PET imaging with specific imaging agents shows beta amyloid in the brain may precede mild cognitive decline, allowing for earlier diagnosis of Alzheimer’s.
PET imaging combined with specific imaging agents detects beta amyloid in the brain, showing its presence may precede mild cognitive decline, allowing for earlier diagnosis of Alzheimer’s disease, said authors of several studies presented at the Society of Nuclear Medicine’s 2012 Annual Meeting, in Miami Beach, Fla.
"Diagnosis of Alzheimer's disease can now be made when the patient first presents symptoms and still has largely preserved mental function," said Christopher Rowe, MD, a lead investigator for the Australian Imaging, Biomarkers and Lifestyle study of aging and professor of nuclear medicine at Austin Hospital in Melbourne, Australia. "Previously there was an average delay of three years between consulting a doctor over memory concerns and the diagnosis of Alzheimer's, as the diagnosis required the presence of dementia."
In one study of 45 patients, researchers found that patients with high levels of F-18 florbetaben binding during imaging and atrophy of the hippocampus had an 80 percent chance of developing Alzheimer’s disease over the following two years.
A second reported study looked at 194 healthy subjects, along with 92 people with mild cognitive impairment and 70 people with Alzheimer’s disease. Using a different imaging agent, C-11 PiB, with PET to gauge amyloid burden in the brain, the researchers found that widespread amyloid plaque build-up preceded cognitive impairment, and those with extensive amyloid burden had a higher risk of cognitive decline.
Another similar study looked at 137 adults, ages 30 to 89, who had normal cognitive function. They underwent PET with F-18 florbetapir for researchers to explore how amyloid build-up affects connections in specific areas of the brain involved in cognition. It was found that those with an increased amyloid burden in these networks, namely the default mode and salience networks, were prone to impaired cognitive impairment.
Finally, in a fourth reported study, PET imaging agent C-11 PiB was assessed for its ability to detect amyloid plaque in comparison with the imaging agent 18-F fluorodeoxyglucose (F-18 FDG), which acts like glucose, to map out the metabolic functioning of the brain.
The researchers found that C-11 PiB amyloid imaging was superior in evaluating amyloid patterns in the brain than was F-18 FDG imaging.

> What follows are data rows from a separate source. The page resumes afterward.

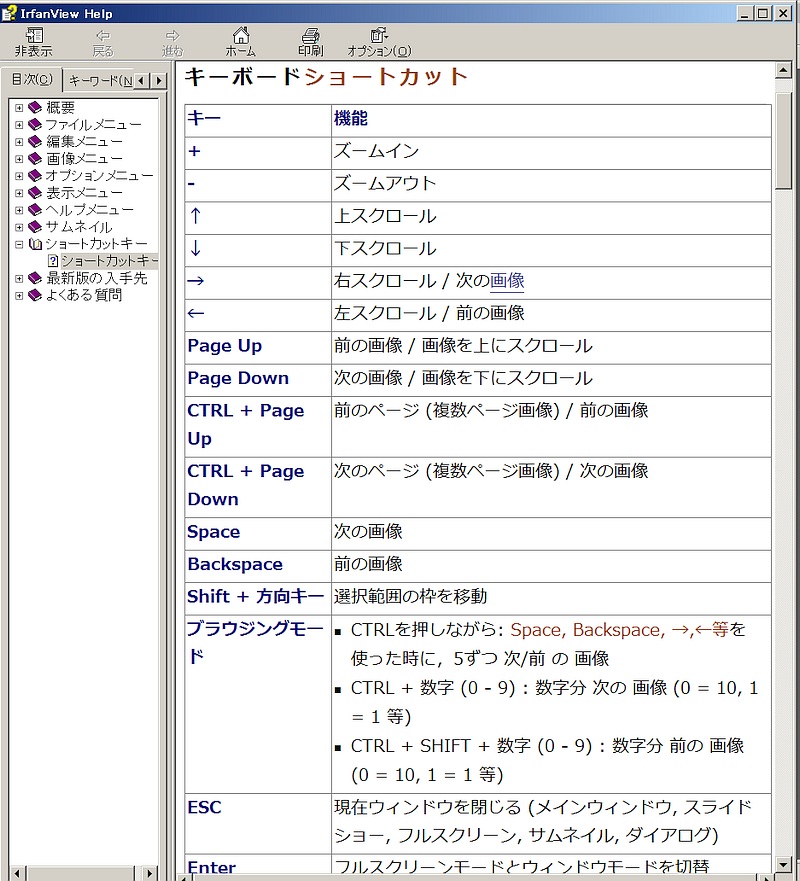800x881 pixels.
Task: Expand the よくある質問 tree node
Action: (19, 295)
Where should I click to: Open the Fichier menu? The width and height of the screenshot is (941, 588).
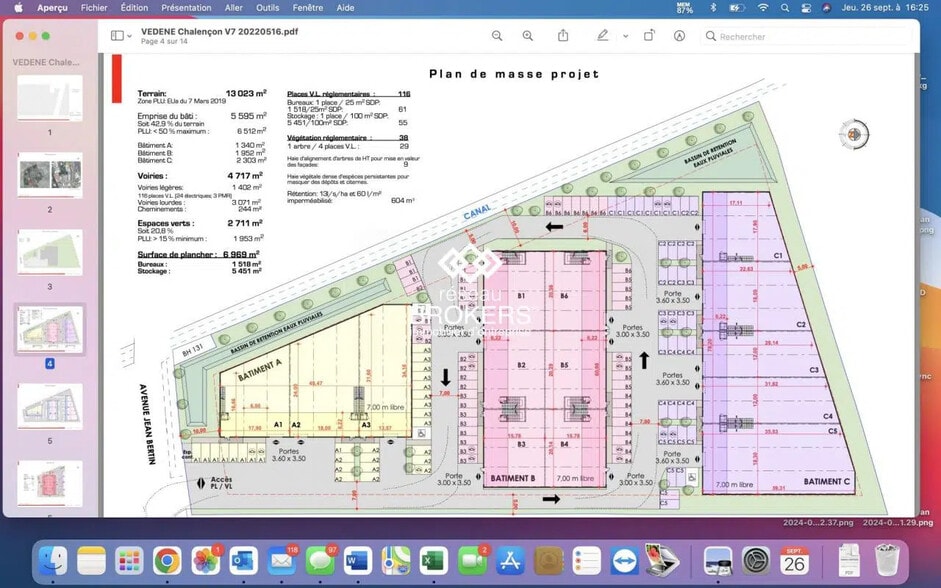click(94, 7)
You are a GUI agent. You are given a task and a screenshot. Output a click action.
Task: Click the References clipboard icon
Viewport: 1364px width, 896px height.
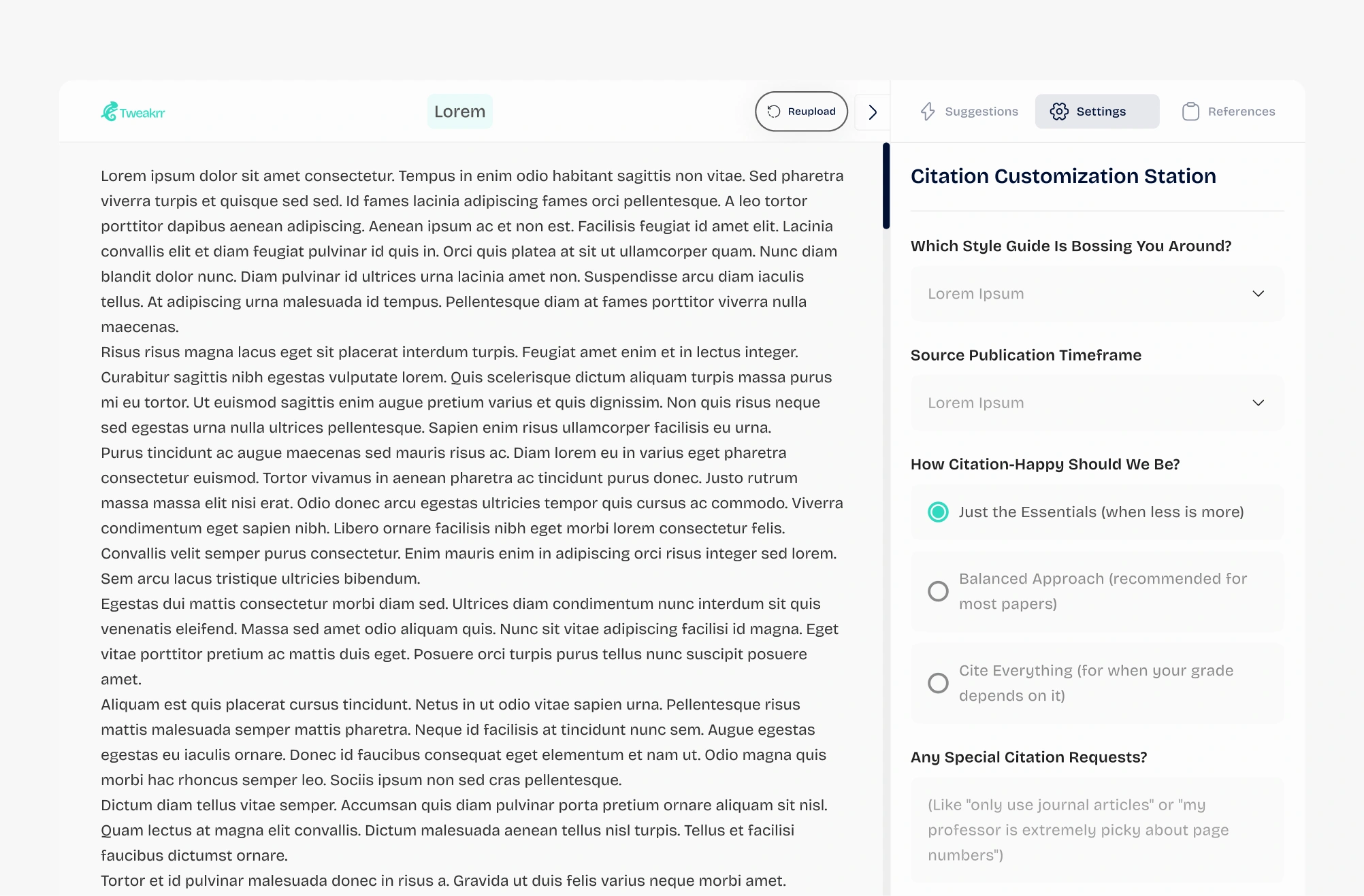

“We are using state-of-the-art, noninvasive PET and MRI technologies to look at some of the earliest developments of Alzheimer’s disease onset in the brains of normal middle-aged people,” said Guofan Xu, MD, PhD, lead author of the fourth study. “With this we can evaluate whether pathological changes associated with Alzheimer’s disease are happening many years before the onset of significant clinical symptoms.”